Planetary and Space Science
- Discipline: Solar System, planetary science, space science
- Language: English
- Edited by: Maria Cristina De Sanctis

Publication details
- History: 1959–present
- Publisher: Elsevier
- Frequency: 15/year
- Impact factor: 2.03 (2020)

Standard abbreviations
- ISO 4: Planet. Space Sci.

Indexing
- CODEN: PLSSAE
- ISSN: 0032-0633
- LCCN: 60003632
- OCLC no.: 1762457

Links
- Journal homepage; Online archive;

= Planetary and Space Science =

Planetary and Space Science (P&SS), published 15 times per year, is a peer-reviewed scientific journal established in 1959. It publishes original research articles along with short communications (letters). The main topic is Solar System processes which encompasses multiple areas of the natural sciences. Numerical simulations of solar system processes are also conducted at ground-based facilities or on-board space platforms.
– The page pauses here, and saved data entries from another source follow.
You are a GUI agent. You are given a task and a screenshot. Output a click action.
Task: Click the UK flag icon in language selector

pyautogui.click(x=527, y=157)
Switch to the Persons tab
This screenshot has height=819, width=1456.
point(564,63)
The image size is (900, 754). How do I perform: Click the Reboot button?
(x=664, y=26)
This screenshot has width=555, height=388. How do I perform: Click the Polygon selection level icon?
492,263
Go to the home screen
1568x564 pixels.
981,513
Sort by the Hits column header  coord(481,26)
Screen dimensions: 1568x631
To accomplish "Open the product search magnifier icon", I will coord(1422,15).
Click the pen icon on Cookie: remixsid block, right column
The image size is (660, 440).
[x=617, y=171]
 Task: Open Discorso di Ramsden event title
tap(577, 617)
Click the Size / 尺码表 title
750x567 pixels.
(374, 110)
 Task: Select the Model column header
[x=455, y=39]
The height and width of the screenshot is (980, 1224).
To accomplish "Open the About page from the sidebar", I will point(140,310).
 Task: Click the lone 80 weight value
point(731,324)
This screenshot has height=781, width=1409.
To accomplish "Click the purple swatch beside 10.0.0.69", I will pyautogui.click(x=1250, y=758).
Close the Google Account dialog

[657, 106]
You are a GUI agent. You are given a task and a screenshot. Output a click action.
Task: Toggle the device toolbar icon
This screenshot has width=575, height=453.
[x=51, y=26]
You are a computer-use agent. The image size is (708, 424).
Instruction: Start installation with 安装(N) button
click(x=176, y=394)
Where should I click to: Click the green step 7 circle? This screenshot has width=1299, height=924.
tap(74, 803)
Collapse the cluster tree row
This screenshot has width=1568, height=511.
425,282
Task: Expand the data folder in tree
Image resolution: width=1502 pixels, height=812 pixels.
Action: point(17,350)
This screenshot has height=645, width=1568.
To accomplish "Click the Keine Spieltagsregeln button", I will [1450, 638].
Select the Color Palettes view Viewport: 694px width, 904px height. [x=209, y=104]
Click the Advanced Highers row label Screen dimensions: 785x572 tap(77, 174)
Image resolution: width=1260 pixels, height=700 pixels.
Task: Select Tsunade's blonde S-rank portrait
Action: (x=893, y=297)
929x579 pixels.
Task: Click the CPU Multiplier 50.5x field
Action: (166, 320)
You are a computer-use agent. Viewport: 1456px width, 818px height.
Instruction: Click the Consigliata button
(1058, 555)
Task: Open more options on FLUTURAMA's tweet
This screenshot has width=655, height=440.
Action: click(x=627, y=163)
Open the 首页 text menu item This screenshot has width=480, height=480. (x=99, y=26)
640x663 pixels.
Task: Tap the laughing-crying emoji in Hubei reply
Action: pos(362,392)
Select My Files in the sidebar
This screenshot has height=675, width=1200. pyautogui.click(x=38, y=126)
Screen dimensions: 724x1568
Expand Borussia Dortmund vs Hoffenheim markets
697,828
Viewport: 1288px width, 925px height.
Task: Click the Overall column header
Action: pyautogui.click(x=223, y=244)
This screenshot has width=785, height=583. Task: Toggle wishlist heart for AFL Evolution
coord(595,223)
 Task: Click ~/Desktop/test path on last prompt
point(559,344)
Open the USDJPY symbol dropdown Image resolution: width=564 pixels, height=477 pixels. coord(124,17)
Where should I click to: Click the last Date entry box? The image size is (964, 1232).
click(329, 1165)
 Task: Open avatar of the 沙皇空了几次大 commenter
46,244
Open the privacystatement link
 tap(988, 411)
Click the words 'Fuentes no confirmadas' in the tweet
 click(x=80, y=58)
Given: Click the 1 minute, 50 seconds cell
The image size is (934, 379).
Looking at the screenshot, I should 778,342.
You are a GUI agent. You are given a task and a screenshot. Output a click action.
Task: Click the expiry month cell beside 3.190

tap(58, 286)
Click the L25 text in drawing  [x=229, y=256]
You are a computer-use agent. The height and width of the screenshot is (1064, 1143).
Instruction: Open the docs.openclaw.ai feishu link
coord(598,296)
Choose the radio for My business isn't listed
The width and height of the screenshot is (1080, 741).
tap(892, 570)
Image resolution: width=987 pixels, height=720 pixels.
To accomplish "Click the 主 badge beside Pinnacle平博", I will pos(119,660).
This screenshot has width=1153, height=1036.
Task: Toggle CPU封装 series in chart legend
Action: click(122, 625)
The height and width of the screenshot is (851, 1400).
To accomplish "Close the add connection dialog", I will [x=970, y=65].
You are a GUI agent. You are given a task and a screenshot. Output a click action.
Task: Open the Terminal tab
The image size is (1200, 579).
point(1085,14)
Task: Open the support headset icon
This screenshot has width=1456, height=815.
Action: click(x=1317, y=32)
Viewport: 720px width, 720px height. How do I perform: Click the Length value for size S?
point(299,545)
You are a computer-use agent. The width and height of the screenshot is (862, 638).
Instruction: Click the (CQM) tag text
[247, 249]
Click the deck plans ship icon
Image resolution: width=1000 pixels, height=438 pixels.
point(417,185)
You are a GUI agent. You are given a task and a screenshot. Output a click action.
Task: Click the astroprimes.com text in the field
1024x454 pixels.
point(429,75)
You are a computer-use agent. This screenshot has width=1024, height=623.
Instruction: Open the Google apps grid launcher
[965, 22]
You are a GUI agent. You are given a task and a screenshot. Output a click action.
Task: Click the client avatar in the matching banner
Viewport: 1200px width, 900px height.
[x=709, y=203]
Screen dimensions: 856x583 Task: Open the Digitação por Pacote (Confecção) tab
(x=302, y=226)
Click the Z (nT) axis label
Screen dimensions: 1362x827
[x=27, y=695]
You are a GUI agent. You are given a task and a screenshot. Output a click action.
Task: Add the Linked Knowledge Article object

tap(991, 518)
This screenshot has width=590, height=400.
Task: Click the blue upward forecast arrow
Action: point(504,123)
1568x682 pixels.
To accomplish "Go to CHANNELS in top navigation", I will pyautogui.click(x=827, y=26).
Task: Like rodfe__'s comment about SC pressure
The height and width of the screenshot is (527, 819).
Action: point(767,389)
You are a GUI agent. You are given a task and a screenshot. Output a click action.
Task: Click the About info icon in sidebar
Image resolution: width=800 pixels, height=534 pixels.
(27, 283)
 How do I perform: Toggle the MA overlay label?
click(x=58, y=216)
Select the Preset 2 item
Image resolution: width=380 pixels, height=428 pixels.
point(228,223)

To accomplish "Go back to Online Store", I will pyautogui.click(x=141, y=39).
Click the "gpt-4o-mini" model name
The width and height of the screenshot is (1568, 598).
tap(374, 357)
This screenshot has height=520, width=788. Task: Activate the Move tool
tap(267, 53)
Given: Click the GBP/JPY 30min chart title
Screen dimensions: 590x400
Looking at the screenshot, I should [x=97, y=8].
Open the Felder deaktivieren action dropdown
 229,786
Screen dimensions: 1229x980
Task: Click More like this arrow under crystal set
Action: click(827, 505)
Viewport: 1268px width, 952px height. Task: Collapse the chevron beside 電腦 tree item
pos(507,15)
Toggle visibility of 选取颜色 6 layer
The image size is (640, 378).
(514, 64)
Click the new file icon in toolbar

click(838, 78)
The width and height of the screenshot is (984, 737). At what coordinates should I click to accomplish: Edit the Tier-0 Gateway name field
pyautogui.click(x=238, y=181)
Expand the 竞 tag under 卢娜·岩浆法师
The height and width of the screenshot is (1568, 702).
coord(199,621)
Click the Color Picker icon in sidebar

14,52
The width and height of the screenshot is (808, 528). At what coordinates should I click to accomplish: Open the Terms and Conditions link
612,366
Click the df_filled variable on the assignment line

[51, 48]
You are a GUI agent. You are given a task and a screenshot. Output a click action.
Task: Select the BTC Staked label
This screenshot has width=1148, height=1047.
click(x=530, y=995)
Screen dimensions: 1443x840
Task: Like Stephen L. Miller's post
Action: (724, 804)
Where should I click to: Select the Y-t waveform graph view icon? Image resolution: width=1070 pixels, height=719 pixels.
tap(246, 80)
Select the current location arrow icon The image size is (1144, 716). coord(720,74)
The editor-in-chief is Maria Cristina De Sanctis (National Institute of Astrophysics, Roma, Italy). It is published by Elsevier.

== Scope ==
Research that involves planetary and space sciences involves many disciplines, which is reflected by the scope of the journal.

=== Basic science ===
Celestial mechanics is part of these studies, as this science includes understanding the dynamic evolution of the Solar System, relativistic effects, among other areas of analysis and consideration.

Cosmochemistry is also part of the published research in this journal. Cosmochemistry in this instance, includes all aspects of the initial physical and chemical formation along with the subsequent evolution of the solar system pertaining to these physical and chemical processes.

=== The planets ===
The research expands to include the terrestrial planets, and their satellites. This involves the physics of the interior, the geology of the planet or satellite surface, the surface morphology, and studying their tectonics, mineralogy and dating. Observing the outer planets and their satellites includes studying formation and evolution. This method of observation and study involves remote sensing at all wavelengths and in situ measurements.

Planet formation and planet evolution is of interest when gathering and interpreting data for planetary atmospheres. Atmospheric circulation, meteorology, and boundary layers are also part of the original published research. Understanding is gained through remote sensing and laboratory simulation.

The study of planets also includes magnetospheres and ionospheres. The origin of their respective magnetic fields, magnetospheric plasma and radiation belts is also of interest. Included in this area is the interaction of magnetospheres and ionospheres with the Sun, solar wind, and their natural satellites.

=== Other studies ===
Research that involves the small bodies of the Solar System is also published. Small bodies describes dust, objects of rings, asteroids, comets, zodiacal light. This research also describes their interaction with solar radiation and the solar wind.

Beyond the Solar System, extrasolar system studies are also considered a field of interest for this journal. This includes detection of exoplanets, as well as determining whether or not given exoplanets or exosystems can be detected. Also the formation and evolution of these planets and systems are of interest.

History of planetary and space research is also part of the journal's scope.

== Abstracting and indexing ==
The journal is abstracted and indexed in:

- Applied Mechanics Reviews
- Cambridge Scientific Abstracts
- Chemical Abstracts
- Current Contents/Physics, Chemical, & Earth Sciences
- Environmental Periodicals Bibliography
- Inspec
- Meteorological & Geoastrophysical Abstracts
- PASCAL
- Scopus

According to the Journal Citation Reports, the journal has a 2020 impact factor of 2.03.